Le tribunal fédéral de Lausanne | DR
Suisse

«Juges étrangers»: «La démocratie a besoin d'une référence extérieure»

L’initiative dite des «juges étrangers», sur laquelle le peuple suisse votera le 25 novembre 2018, veut établir la priorité absolue du droit suisse sur les accords internationaux. Jean-Claude Huot, de la Plateforme Dignité et Développement, estime pourtant que la démocratie a besoin d’une référence extérieure à elle-même pour protéger la dignité humaine.

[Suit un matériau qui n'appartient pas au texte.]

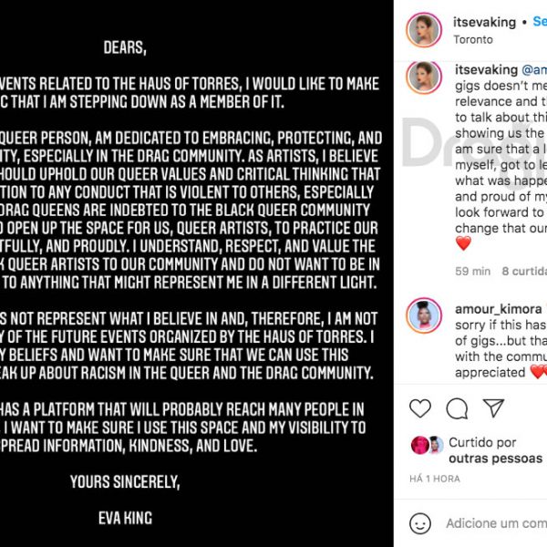Image resolution: width=547 pixels, height=547 pixels.
Task: View likers' small avatar thumbnails
Action: (x=428, y=445)
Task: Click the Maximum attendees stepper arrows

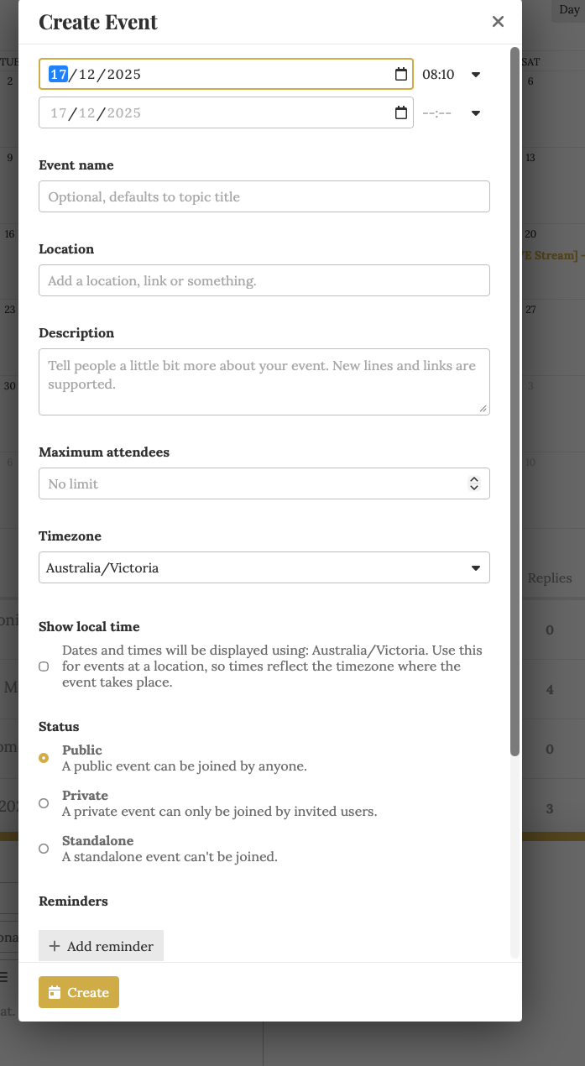Action: pyautogui.click(x=474, y=483)
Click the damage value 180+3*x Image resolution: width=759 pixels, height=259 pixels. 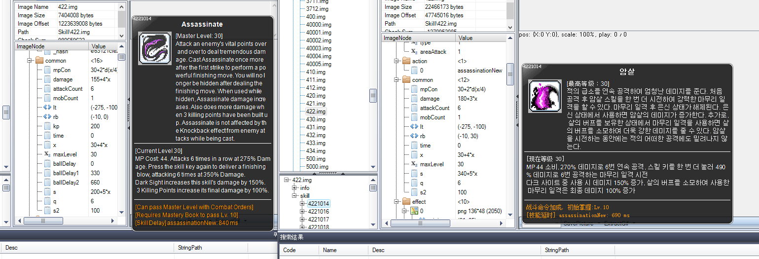pos(472,99)
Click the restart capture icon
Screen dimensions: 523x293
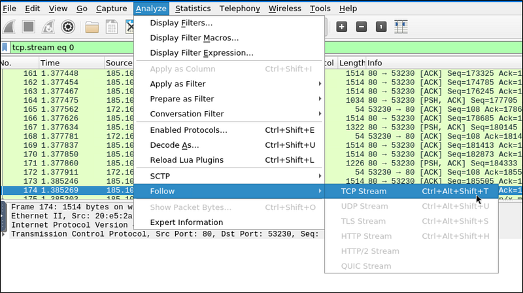point(48,27)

«Oui à l’autodétermination-oui à la démocratie», lancent des citoyens lambda au regard (auto?)déterminé sur les affiches de campagne de l’initiative lancée par l’Union démocratique du centre (UDC). Sur son site internet, le parti conservateur fustige l’extension toujours plus grande du champ d’application des traités conclus entre la Confédération suisse et des autorités internationales. De cela résulterait que «nos politiciens et nos tribunaux ont aujourd’hui tendance à n’appliquer plus que partiellement les décisions populaires, voire plus du tout». «Pour que notre démocratie directe fonctionne, il est essentiel que les décisions populaires soient respectées et appliquées», lit-on dans l’argumentaire en ligne.

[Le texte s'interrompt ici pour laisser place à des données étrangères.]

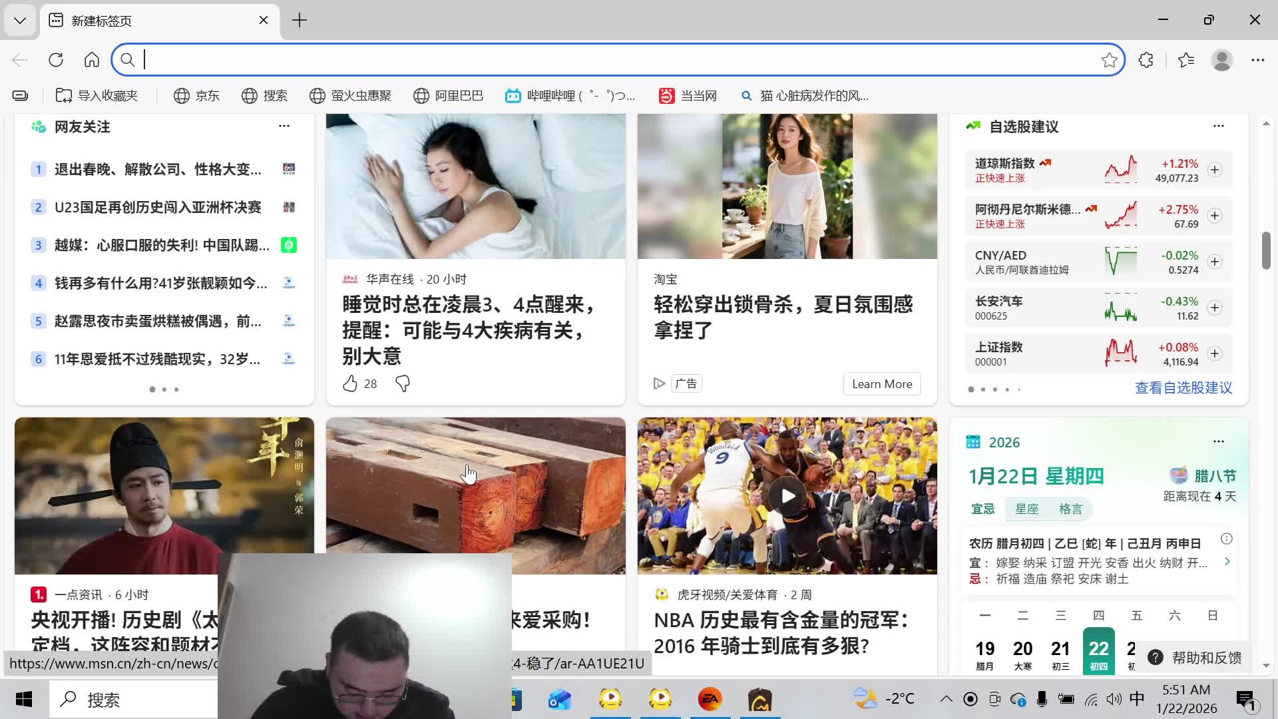This screenshot has width=1278, height=719.
Task: Click the browser refresh icon
Action: 56,60
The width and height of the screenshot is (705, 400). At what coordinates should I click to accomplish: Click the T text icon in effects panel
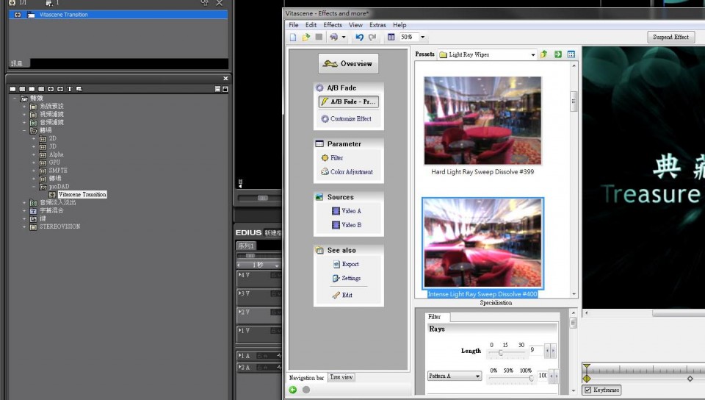click(70, 89)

La démocratie, plus que le pouvoir de la majorité

Jean-Claude Huot oeuvre au sein de la plateforme Dignité et Développement | © Jacques Berset

Une vision de la démocratie qui pose question à Jean-Claude Huot. «La démocratie doit être plus que le pouvoir de la majorité. Elle ne peut se concevoir sans le socle des droits humains», souligne l’ancien secrétaire général de la commission des évêques suisses Justice et Paix. Il est ainsi vital pour la démocratie qu’elle reste vigilante sur les limites de ses décisions. Est en jeu, par exemple, le respect de la partie minorisée par le vote de la majorité. «Le souverain qu’est le peuple a besoin d’un rappel qu’il ne se suffit pas à lui-même», affirme l’agent pastoral vaudois en charge de la pastorale œcuménique du travail et de la promotion de l’enseignement social de l’Eglise.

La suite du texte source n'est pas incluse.